Begin at the line that has "Task: Switch to the Travel Mode tab", stop after the line that has "Given: Close the Клиент 720 tab", and print exactly those lines from the records below, without any pictures.

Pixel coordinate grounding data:
━━━━━━━━━━━━━━━━━━━━
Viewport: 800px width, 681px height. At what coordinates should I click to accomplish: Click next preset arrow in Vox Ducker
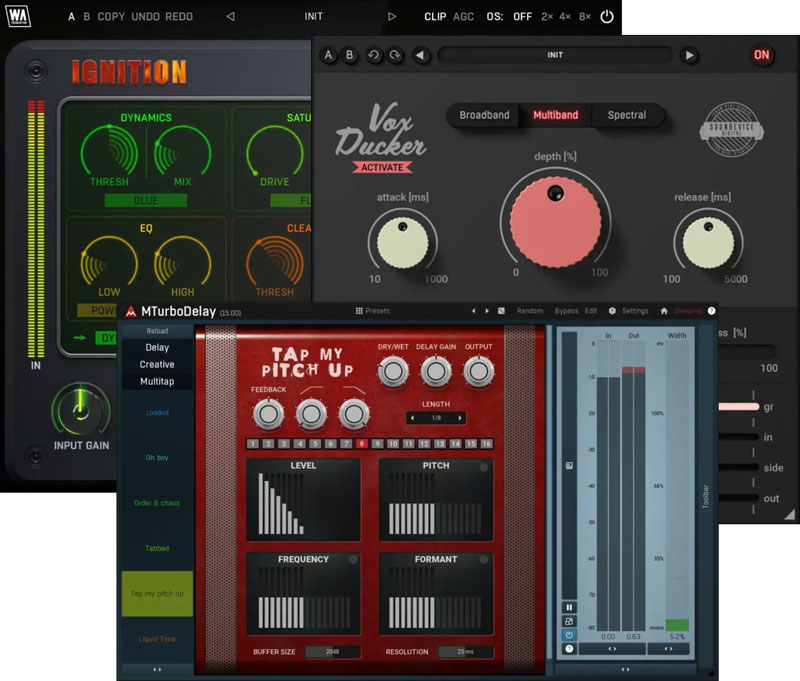(x=689, y=55)
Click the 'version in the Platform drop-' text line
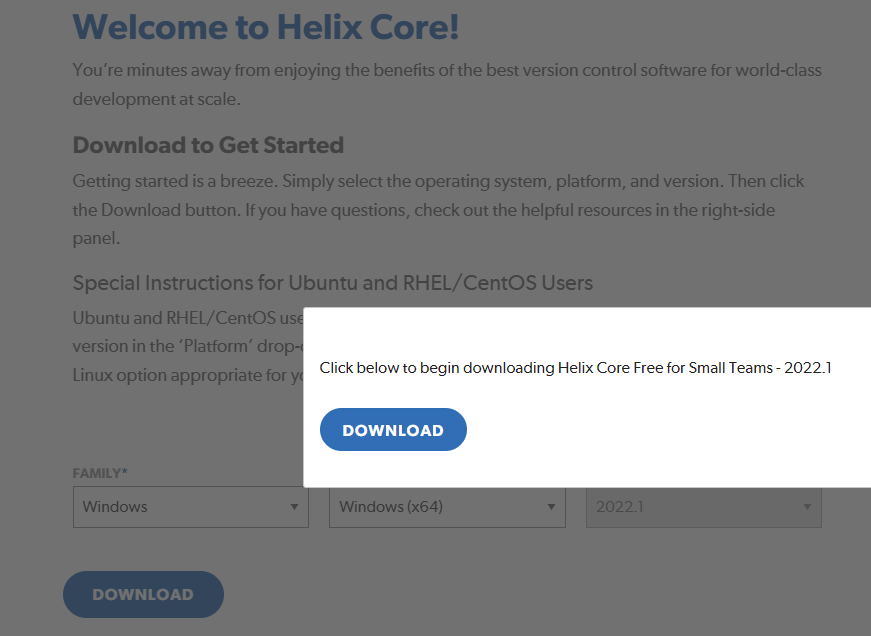This screenshot has width=871, height=636. tap(187, 346)
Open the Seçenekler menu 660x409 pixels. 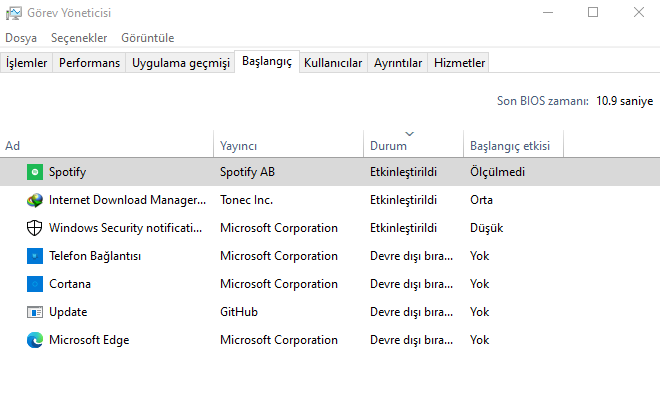[79, 38]
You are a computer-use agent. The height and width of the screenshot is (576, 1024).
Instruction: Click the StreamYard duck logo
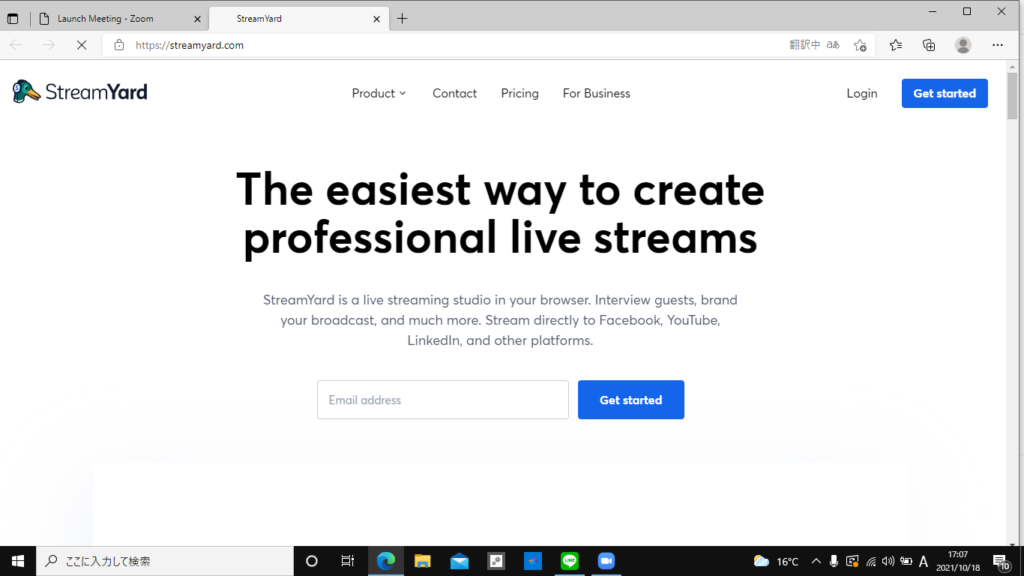coord(27,92)
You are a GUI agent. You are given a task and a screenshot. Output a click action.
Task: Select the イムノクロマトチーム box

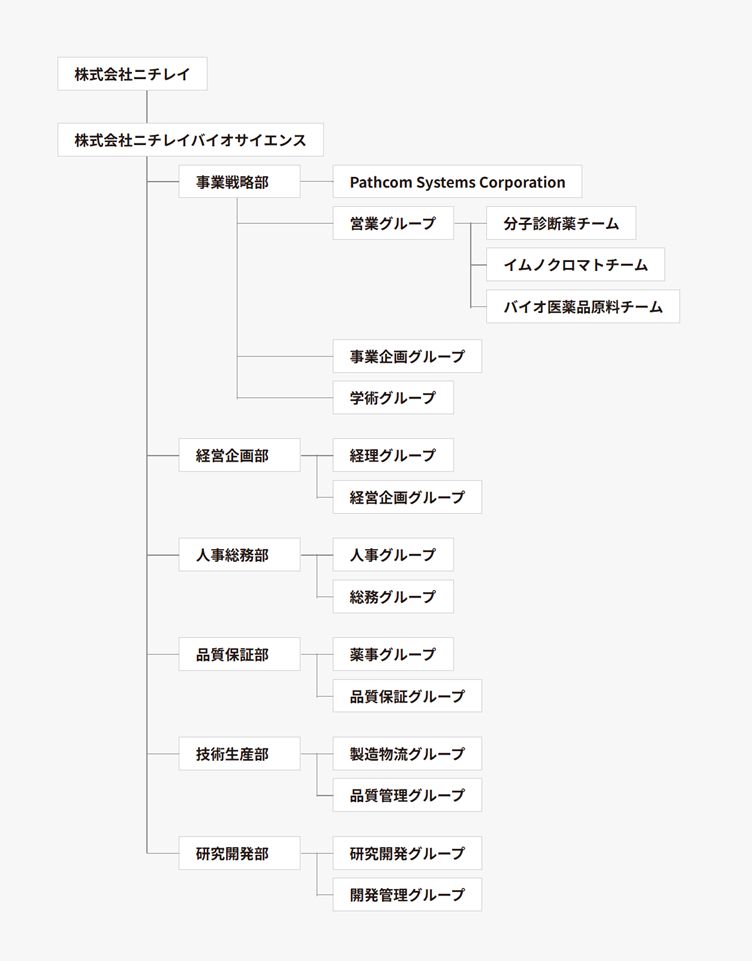click(x=576, y=265)
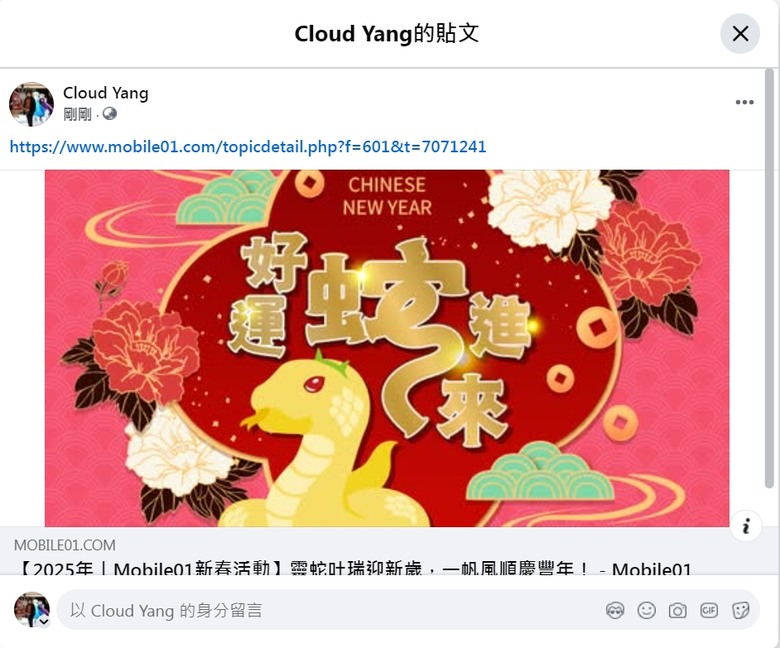Close the Cloud Yang post dialog

pos(740,34)
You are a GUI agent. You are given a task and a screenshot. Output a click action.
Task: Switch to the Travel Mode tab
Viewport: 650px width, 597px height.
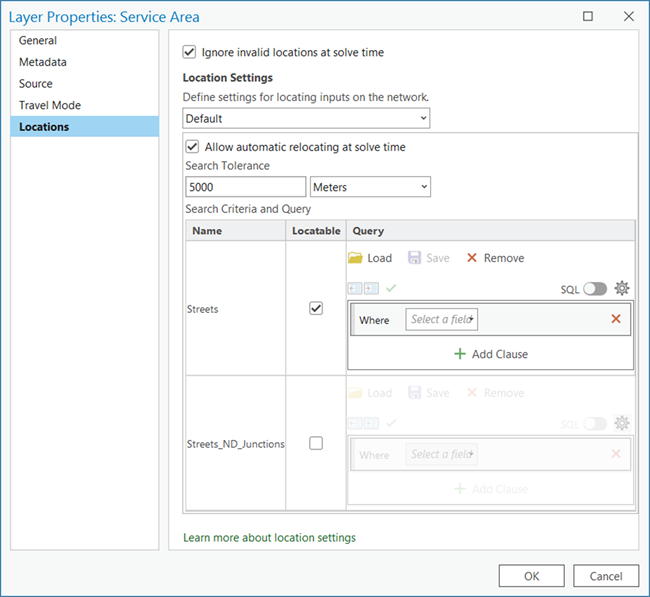pos(50,105)
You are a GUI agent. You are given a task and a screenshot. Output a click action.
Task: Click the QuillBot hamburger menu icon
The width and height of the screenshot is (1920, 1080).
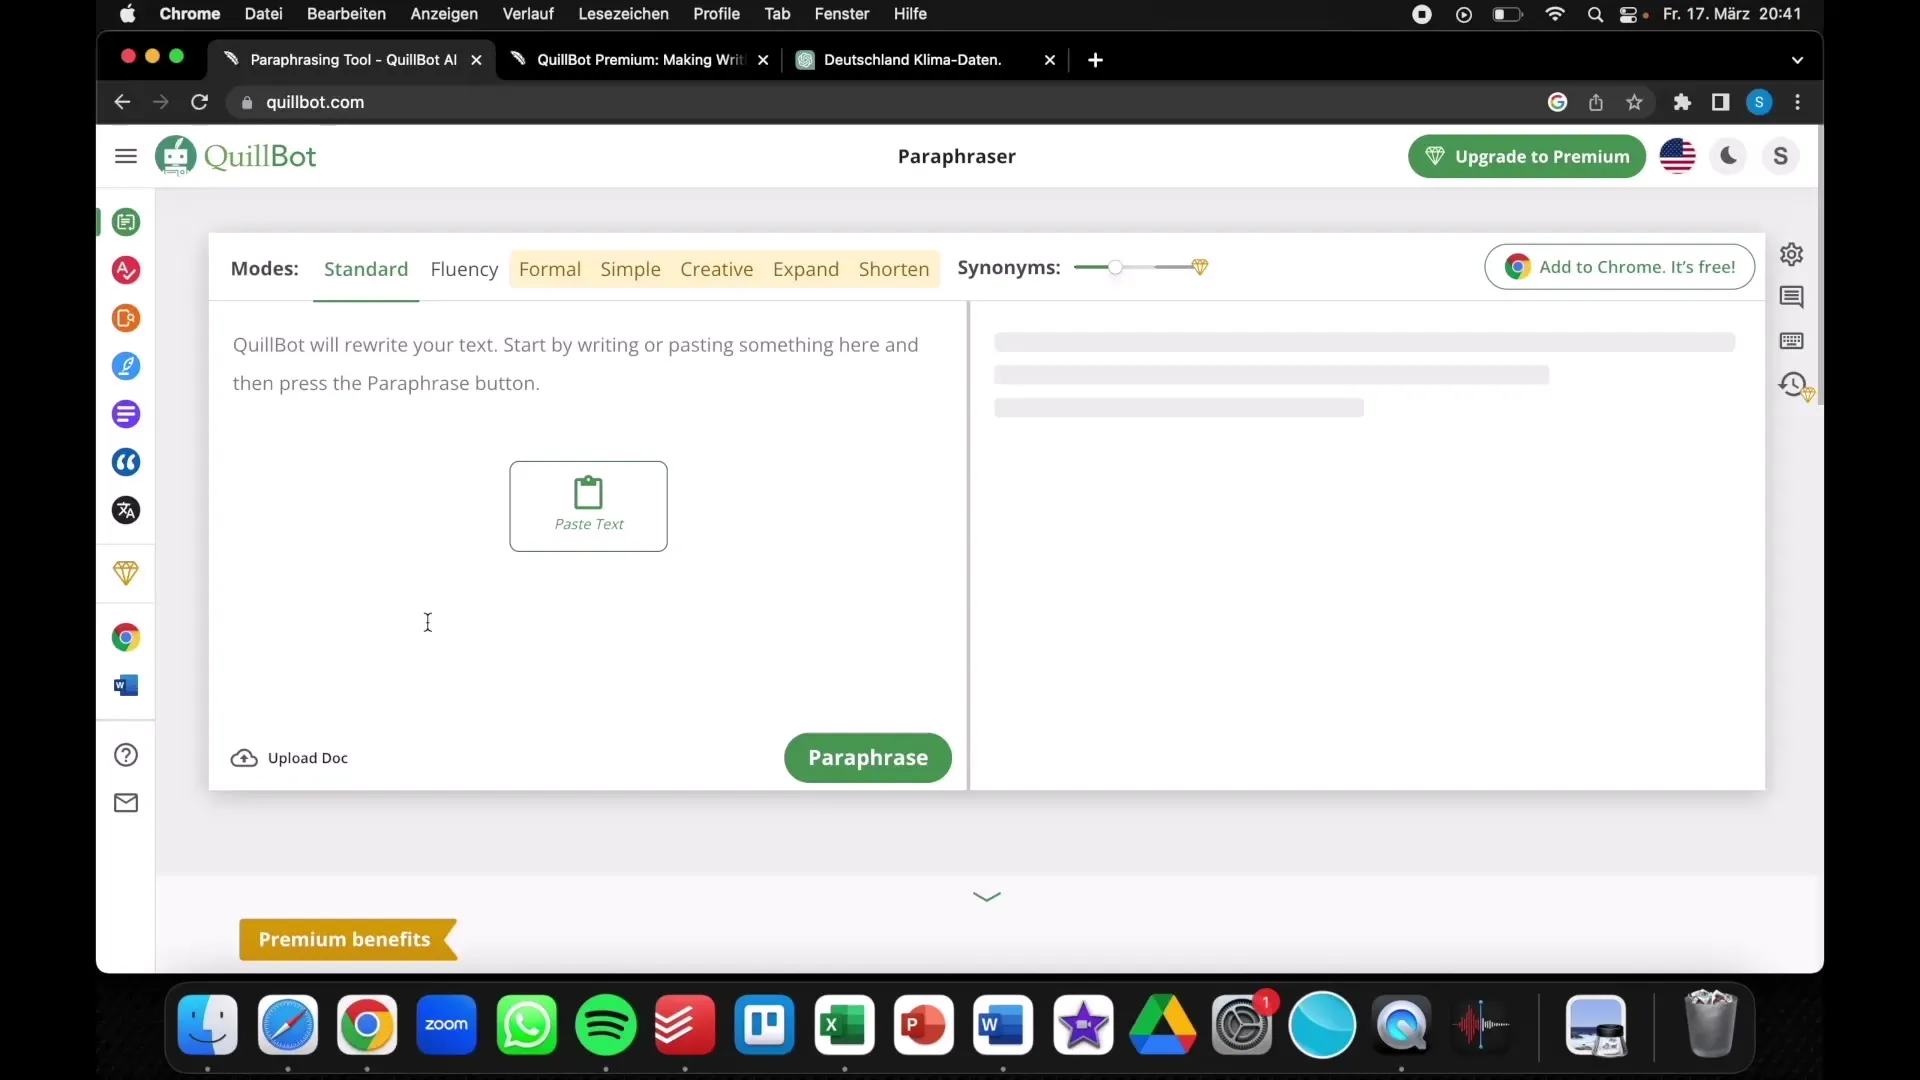point(125,154)
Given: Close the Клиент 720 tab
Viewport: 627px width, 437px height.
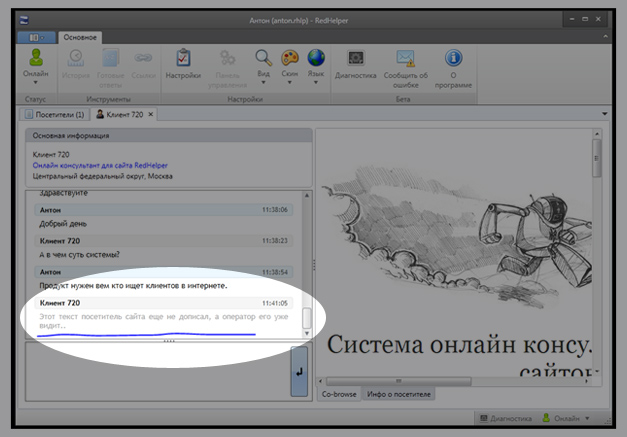Looking at the screenshot, I should pyautogui.click(x=151, y=116).
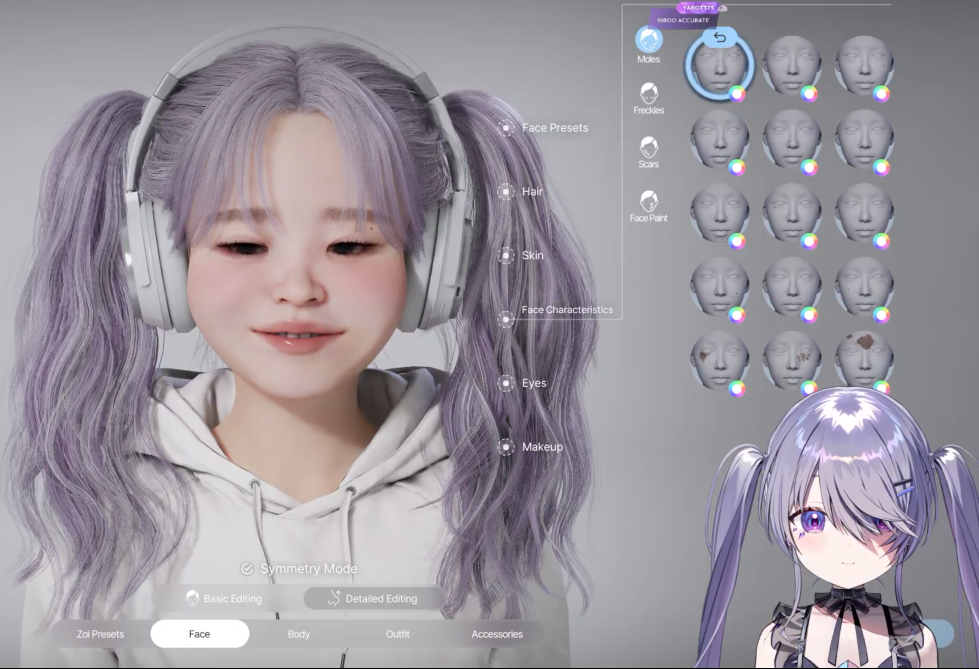Select the Makeup node icon
979x669 pixels.
(506, 447)
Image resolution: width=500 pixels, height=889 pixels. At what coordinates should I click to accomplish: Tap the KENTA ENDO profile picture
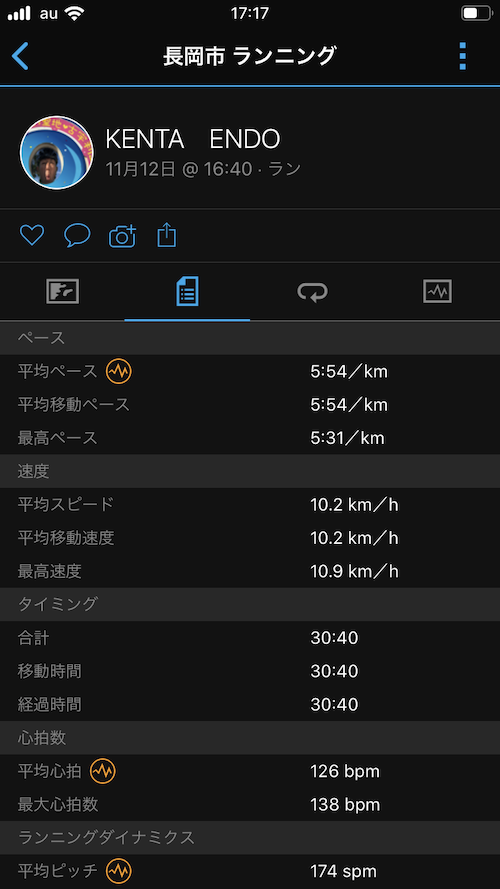click(57, 153)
━━━━━━━━━━━━━━━━━━━━
Answer to this exercise:
Task: Switch to the Travel Mode tab
Viewport: 650px width, 597px height.
pos(50,105)
You are a GUI agent. You are given a task and a screenshot. Output a click action.
Task: Click the QuillBot hamburger menu icon
The width and height of the screenshot is (1920, 1080).
point(125,154)
Given: Close the Клиент 720 tab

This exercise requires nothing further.